**THE TASKS**.
(a) In the text on semiconductor device manufacturing, what material may the buffer insulation layer 400 be formed of?
(b) Write the next portion of the text on semiconductor device manufacturing, picking up immediately after its final sentence.

Referring to FIG. 7, upper surfaces 210a and 230a of the trench buffer oxide layer 210 and the buried oxide layer 230 of the device isolation layer 200 may be lower than an upper surface 220a of the trench liner nitride layer 220. For example, when an amount of nitride lost, e.g., due to cleaning, ion-implantation, etc., is smaller than an amount of oxide lost, the trench buffer oxide layer 210 and the buried oxide layer 230 may have upper surfaces that are lower than the upper surface 220a of the trench liner nitride layer 220. For example, the upper surfaces 210a and 230a of the trench buffer oxide layer 210 and the buried oxide layer 230, respectively, may be lower than the upper surface 110a of the active area 110.

FIG. 8 illustrates a cross-sectional view of an operation of forming a buffer insulation layer in a manufacturing method of a semiconductor device according to an embodiment. In detail, FIG. 8 illustrates a cross-sectional view taken along a line corresponding to the line VI-VI of FIG. 5.

Referring to FIG. 8, a buffer insulation layer 400 may be formed on the semiconductor substrate 100. The buffer insulation layer 400 may be formed of, e.g., an oxide. In detail, the buffer insulation layer 400 may be formed on a portion of the semiconductor substrate 100 that is not covered by the gate line structure 300, so as to contact only a portion of a side of the gate line structure 300. In this case, as illustrated in FIG. 8, the buffer insulation layer 400 may be formed to contact a lower portion 300a of the gate line structure 300, e.g., only a lower portion of a lateral lower side of the gate line structure 300.

For example, the buffer insulation layer 400 may be formed by forming a preliminary buffer layer on the entire surface of the semiconductor substrate 100 and, subsequently, removing a portion of the preliminary buffer layer so as to expose a majority of the gate line structure 300. That is, an upper surface and a majority of lateral sides of the gate line structure 300 may be exposed, while the buffer insulation layer 400 may overlap the lower portion 300a of the gate line structure 300. In another example, the buffer insulation layer 400 may be selectively formed on the semiconductor substrate 100 and/or the device isolation layer 200.

**DATASET EXTRACT**.
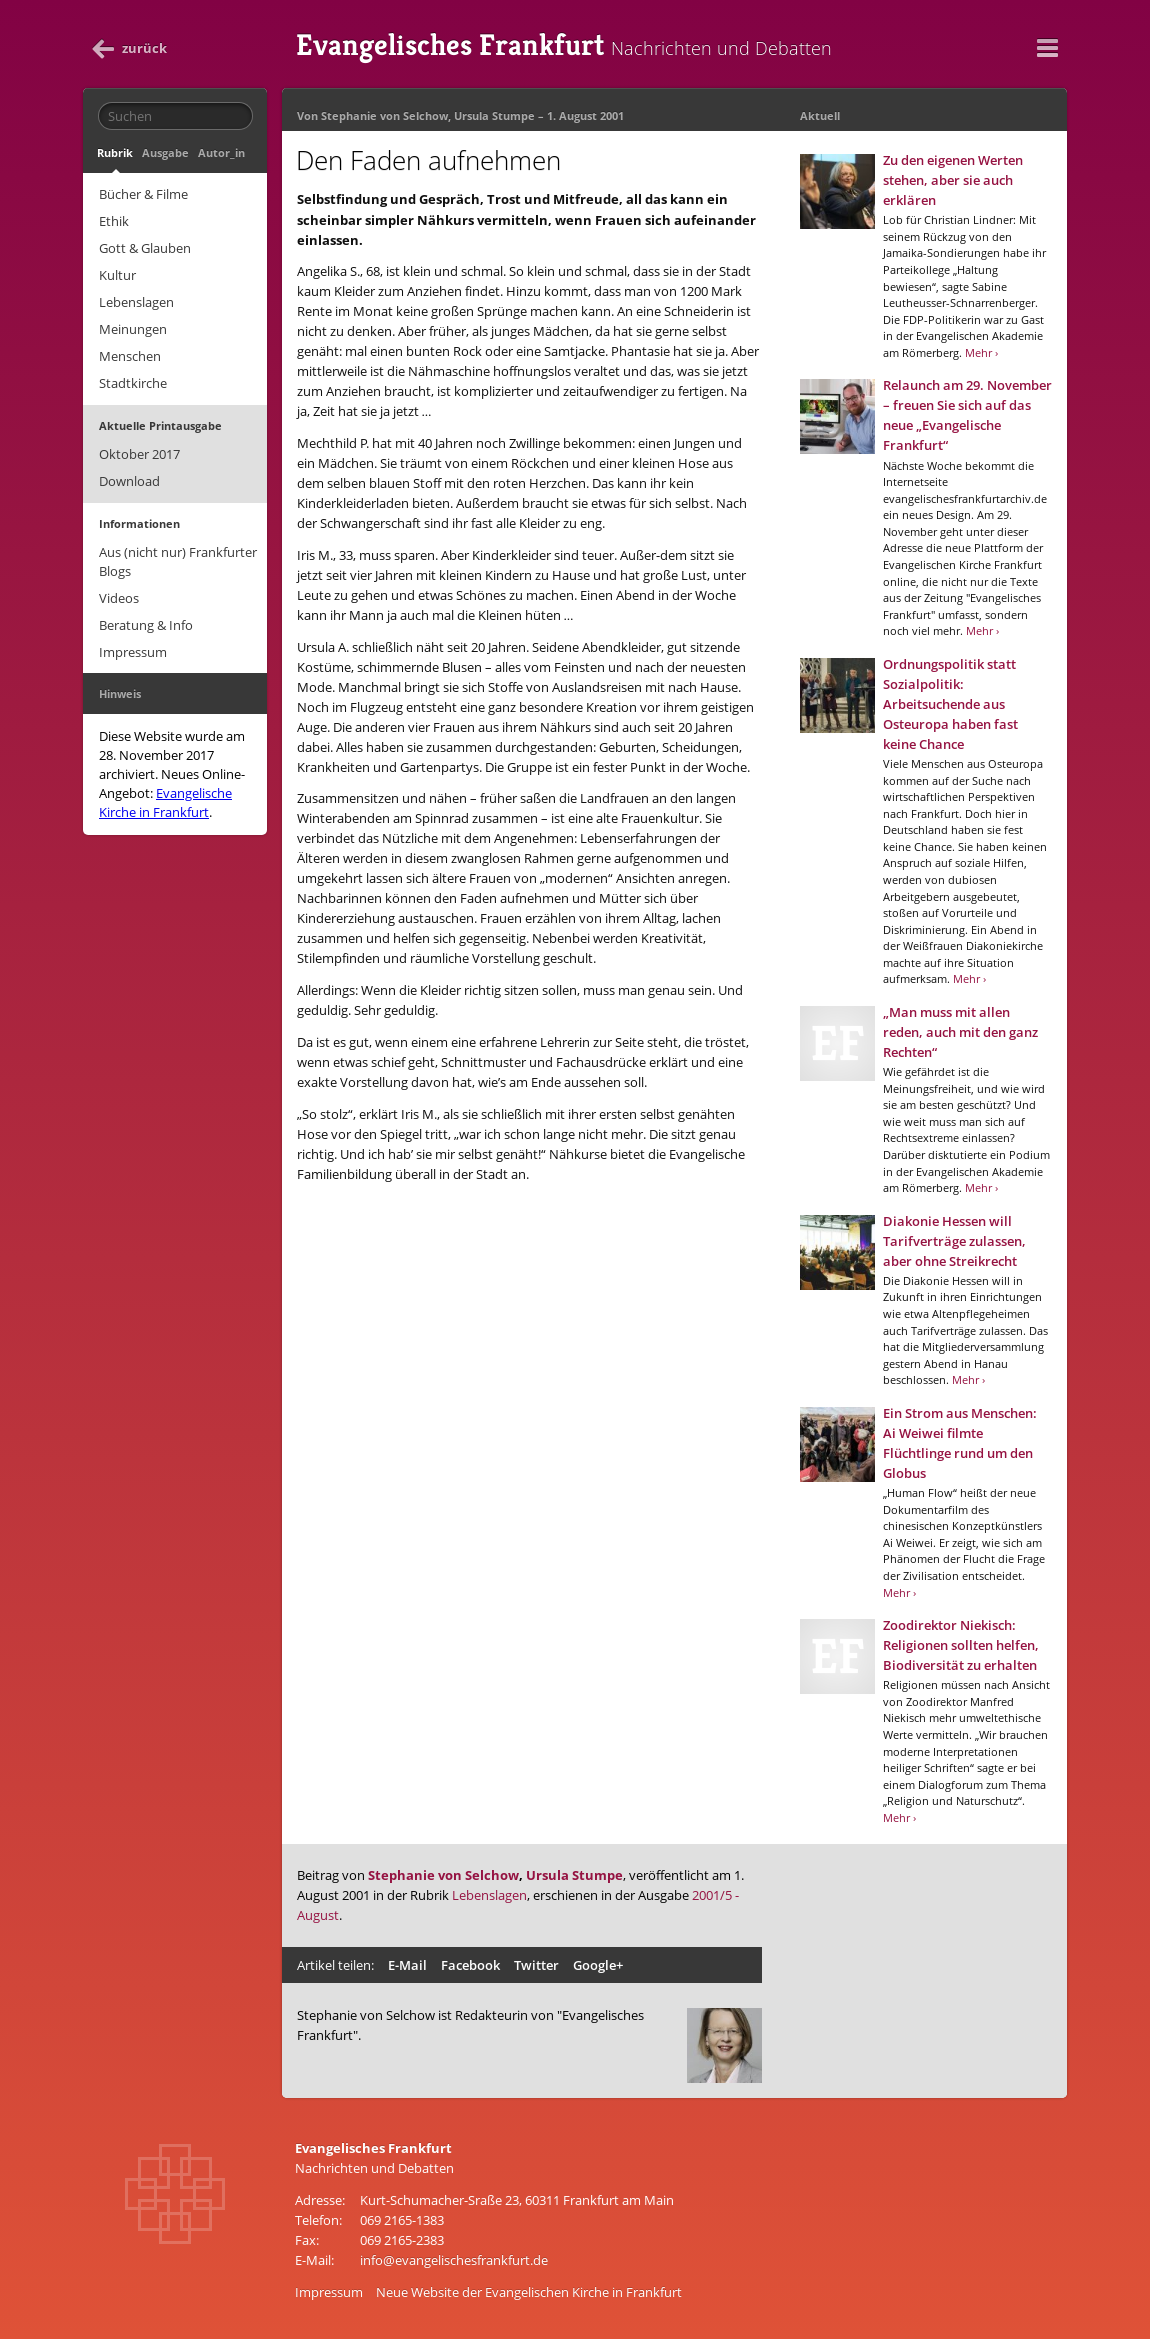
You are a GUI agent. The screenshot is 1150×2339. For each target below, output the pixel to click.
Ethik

**EXERCISE RESPONSES**.
(a) An oxide.

(b)
For example, when the semiconductor substrate 100 is formed of silicon and the trench buffer oxide layer 210 and the buried oxide layer 230 of the device isolation layer 200 are formed of silicon oxide, the buffer insulation layer 400 may be selectively formed on the silicon and the silicon oxide. In this case, when a surface of the gate line structure 300, i.e., surfaces of the capping layer 320 and the spacer layer 330, is a nitride, the buffer insulation layer 400 may not be formed on the surface of the gate line structure 300. However, the buffer insulation layer 400 formed on the silicon and the silicon oxide may contact a portion of a lateral lower side of the spacer layer 330. A side of the spacer layer 330 contacted by the buffer insulation layer 400 may be opposite to a surface of the spacer layer 330 contacting the conductive gate line 310 and the capping layer 320. Also, a portion of the trench liner nitride layer 220 of the device isolation layer 200 that is exposed between the trench buffer oxide layer 210 and the buried oxide layer 230 has a relatively smaller width than those of the trench buffer oxide layer 210 and the buried oxide layer 230, and thus, the trench liner nitride layer 220 may be completely covered by the buffer insulation layer 400 formed on the trench buffer oxide layer 210 and the buried oxide layer 230.

FIG. 9 illustrates a cross-sectional view of an operation of forming the buffer insulation layer 400 in a manufacturing method of a semiconductor device according to an example embodiment. In detail, FIG. 9 illustrates an enlarged cross-sectional view taken along a line corresponding to line VII-VII of FIG. 5 after forming the buffer insulation layer 400.

Referring to FIG. 9, the buffer insulation layer 400 may be formed to cover the device isolation layer 200 and the active areas 110 on the semiconductor substrate 100. The buffer insulation layer 400 may be formed such that a portion of the buffer insulation layer 400 formed on the upper surface 200b of the device isolation layer 200, i.e., which is lower than the upper surface 110a of the active areas 110, may be higher than the upper surface 110a of the active areas 110. That is, the thickness of the buffer insulation layer 400 may be adjusted, such that an upper surface 400a of the buffer insulation layer 400 may be higher than the upper surface 110a of the active areas 110. It is noted, however, that when portions of the device isolation layer 200 are removed, i.e., as was discussed previously with reference to FIG. 6, a portion of the buffer insulation layer 400 that is formed on the device isolation layer 200 may have a bottom surface 400b, i.e., a surface opposite the upper surface 400a, that is lower than the upper surface 110a of the active areas 110.

Referring to FIGS. 8 and 9, the buffer insulation layer 400 may be formed to cover portions of the active areas 110 and the device isolation layer 200 of the semiconductor substrate 100 that is not covered by the gate line structure 300, i.e., exposed portions of the active areas 110 and device isolation layer 200. That is, the buffer insulation layer 400 may be formed to cover a lateral lower side of the gate line structure 300, i.e., a lateral lower side of the spacer layer 330 and the exposed portions of the active areas 110 and the device isolation layer 200.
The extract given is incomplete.